REQUEST FOR PROPOSAL DESCRIPTION
NineSigma,representing a global consumer products company is seeking proposals for ultra-compact boilers that can supply dry or saturated steam in small mass produced portable consumer devices. Solutions of interest include steam generation and control technology assuring at least 1000 hours (non-continuous over possibly 10 years) of robust, consistent, safe and reliable operation without the use of chemical treatment of water for scale management. Complete systems are of primary interest, but new alternatives to the boiler or heater sub-systems will be evaluated.

Characteristics of successful technologies include the following:

° Provides continuous steam of 30 g/min (approx. 1300-1400 W heat delivered) from a 100-150 ml of water chamber
° Total volume (boiler chamber, heater, controller, temperature sensors, fuses) less than 250 cm'

° Able to provide short-duration steam bursts (e.g., 5-6 g within 2 seconds and 10 g within 5 seconds)

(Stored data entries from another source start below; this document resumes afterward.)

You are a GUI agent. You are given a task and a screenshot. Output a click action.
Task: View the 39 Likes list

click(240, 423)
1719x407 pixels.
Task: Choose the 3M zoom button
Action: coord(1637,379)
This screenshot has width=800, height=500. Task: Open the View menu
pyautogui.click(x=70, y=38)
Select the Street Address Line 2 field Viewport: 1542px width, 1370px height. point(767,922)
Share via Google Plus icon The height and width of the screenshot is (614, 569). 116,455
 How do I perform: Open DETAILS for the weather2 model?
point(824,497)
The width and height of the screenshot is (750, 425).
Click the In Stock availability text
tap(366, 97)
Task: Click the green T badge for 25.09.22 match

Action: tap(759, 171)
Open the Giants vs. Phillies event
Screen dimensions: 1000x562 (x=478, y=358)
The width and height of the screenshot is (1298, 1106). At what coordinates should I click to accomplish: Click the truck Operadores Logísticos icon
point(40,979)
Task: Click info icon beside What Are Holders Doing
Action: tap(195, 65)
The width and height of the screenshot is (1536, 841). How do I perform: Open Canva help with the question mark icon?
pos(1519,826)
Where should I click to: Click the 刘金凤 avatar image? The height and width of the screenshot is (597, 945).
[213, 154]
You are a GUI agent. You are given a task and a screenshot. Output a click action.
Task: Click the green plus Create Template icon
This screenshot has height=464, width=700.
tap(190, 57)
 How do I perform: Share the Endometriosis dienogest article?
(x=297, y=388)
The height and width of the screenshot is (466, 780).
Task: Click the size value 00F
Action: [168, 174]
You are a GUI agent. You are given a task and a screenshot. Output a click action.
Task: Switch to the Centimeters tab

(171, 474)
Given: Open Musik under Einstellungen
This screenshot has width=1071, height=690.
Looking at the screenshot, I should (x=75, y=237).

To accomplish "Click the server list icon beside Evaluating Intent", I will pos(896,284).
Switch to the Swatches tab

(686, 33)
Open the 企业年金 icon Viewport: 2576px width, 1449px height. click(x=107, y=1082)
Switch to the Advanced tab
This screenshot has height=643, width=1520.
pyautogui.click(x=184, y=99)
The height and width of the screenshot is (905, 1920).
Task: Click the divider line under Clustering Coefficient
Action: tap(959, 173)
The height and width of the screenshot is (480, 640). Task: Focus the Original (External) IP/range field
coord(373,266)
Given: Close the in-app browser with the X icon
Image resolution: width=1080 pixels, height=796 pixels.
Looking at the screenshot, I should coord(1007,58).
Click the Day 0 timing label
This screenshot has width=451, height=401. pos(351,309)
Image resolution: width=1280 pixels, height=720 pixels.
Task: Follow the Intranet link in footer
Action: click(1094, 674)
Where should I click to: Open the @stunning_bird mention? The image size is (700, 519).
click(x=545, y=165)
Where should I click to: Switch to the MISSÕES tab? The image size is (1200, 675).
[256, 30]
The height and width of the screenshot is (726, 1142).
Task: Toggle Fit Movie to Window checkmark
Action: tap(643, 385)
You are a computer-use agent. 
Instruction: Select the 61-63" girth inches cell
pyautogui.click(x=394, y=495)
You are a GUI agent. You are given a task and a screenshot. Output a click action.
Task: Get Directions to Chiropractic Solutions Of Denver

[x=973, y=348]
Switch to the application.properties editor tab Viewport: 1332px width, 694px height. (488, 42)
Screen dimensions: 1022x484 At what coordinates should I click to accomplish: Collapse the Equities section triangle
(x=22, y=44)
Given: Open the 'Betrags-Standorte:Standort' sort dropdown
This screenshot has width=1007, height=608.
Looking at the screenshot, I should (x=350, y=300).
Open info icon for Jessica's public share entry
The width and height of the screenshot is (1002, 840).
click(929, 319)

° Complete product lifetime of 1000 L of standard "hard" water for 10 years and approx. 250,000 steam on/off cycles
° Safe and robust for consumer use (no corrosion-related failures, reliable power system, etc.)

° Target cost (in high volumes) < $10 US

Additional specifications for the boiler system include the following:

° Shell: Stainless Steel of appropriate grade, or alternatives

° Operating Pressure: -4 bars (however, must survive safety testing at 20 bars)

° Mature production technologies for consistent, reliable boiler performance for the 10 year lifetime

° Proven solution for avoiding foaming and water carry-over

° Control scheme for heating and pumping that delivers consistent steam output— avoid steam stoppage / fluctuation during water feeding to the boiler

° Preferable that the system can be FDA approved

BACKGROUND

Current steam generating devices for appliances are generally bulky and are susceptible to effects of scaling. The objective is to identify new compact approaches for a new consumer device (quantities are expected to exceed 600,000 per year within a few years).

Compactness is enabled by a small-sized steam generating device (boiler), but scaling and steaming performance become major challenges. For example, because of scaling, there can be foaming of the water in the chamber or carry over, requiring a much larger chamber to hold a smaller amount of water. Tradeoffs between external heaters and immersion-style heaters are the following:

° For externaI heaters — A small boiler requires a small and powerful heater combined with a control system and fuses. The heater is currently difficult to make.

° For immersion-style heaters — The heaters can become corroded over time due to impurities, especially chlorine. The level of impurities in the water chamber increases over time.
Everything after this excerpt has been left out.